Paper mill in Maine, US making sugars for biofuel from wood waste
The paper industry in Old Town, Maine, US has been stuck in gradual decline for some years now. However, one company - Old Town Fuel and Fiber (OTFF) - is said to be 'on the cusp' of a breakthrough for a new process to extract sugars from wood waste that can be used to make biofuels and bioplastics.
The technology would take the wood waste generated from the mill and break it down in stages until it becomes woody biomass cellulosic sugar. For the past few years, OTFF's biorefinery process manager, Darrell Waite, has been working on this pilot project to prove that the mill could house a biorefinery that would be economically viable.
OTFF says it ready to move forward with the project after initial uncertainty, though there are still concerns being voiced by sceptics including the Energy Justice Network.

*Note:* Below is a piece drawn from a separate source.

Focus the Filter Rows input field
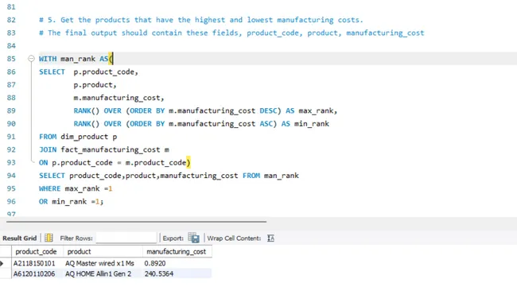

A national group that supports grassroots activists fighting what it calls 'dirty energy and waste facilities', the EJN is also critical of biofuels and in particular biofuels made from wood waste.
'One of the concerns is the amount of logging that would have to take place to do this process they would have to increase logging,' explains Mike Ewall, the co-director of Energy Justice Network. He says there is not enough wood waste to allow production of a sufficient amount of biofuels to replace petroleum, citing a Department of Energy report showing that the Old Town Plant would only create about half a million gallons of fuel per year.
The Federal Government supports the development of the technology, though a spokesman said they must be 'realistic about the challenges' of the process, and the US Department of Energy has invested $30 million (€22 million) in grant money to OTFF to develop it. In Maine, the Governors Energy Office is said to be supportive too.
OTFF is hoping to get the go ahead from the US Department of Energy to start work on creating a full scale biorefinery in 2014.